EXERCISE OBJECTIVE:
Looking only at the lines below that contain "World", give the number of them and no other text.

==== INPUT DATA ====

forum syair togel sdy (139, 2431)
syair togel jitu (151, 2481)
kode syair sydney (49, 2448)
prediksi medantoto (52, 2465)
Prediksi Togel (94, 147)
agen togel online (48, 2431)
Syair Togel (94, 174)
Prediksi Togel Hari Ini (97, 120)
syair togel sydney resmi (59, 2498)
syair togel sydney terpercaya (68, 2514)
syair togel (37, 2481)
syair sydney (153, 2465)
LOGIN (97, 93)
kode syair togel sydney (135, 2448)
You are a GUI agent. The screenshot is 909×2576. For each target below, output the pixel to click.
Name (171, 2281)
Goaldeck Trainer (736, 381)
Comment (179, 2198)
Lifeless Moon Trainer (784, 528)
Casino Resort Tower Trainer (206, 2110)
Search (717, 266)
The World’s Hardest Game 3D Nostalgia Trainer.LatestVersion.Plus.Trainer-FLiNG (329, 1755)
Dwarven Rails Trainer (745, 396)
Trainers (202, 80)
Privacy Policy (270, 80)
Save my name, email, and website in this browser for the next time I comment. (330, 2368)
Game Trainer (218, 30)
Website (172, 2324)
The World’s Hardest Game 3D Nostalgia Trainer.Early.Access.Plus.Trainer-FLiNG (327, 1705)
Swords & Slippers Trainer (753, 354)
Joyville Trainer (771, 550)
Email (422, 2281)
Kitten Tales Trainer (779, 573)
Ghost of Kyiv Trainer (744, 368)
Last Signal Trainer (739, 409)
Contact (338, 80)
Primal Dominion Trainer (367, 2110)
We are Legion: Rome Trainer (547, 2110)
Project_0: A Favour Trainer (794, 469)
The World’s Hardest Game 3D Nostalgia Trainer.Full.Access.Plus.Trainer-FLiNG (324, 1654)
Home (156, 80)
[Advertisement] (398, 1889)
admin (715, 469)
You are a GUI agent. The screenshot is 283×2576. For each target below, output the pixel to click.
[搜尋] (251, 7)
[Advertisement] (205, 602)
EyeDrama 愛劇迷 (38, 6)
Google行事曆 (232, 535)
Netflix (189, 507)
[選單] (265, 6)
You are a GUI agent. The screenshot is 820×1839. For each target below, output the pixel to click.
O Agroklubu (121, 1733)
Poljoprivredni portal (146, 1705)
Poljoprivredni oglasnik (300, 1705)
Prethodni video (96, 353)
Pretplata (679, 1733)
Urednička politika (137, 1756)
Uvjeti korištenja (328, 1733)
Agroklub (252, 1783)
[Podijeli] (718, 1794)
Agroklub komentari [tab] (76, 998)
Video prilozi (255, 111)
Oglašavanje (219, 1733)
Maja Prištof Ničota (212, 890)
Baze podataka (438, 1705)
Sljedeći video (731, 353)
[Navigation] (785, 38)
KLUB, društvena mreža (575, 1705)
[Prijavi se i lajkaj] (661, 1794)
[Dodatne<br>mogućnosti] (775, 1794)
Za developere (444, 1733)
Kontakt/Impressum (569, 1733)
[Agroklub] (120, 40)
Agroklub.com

====

OUTPUT BELOW:
3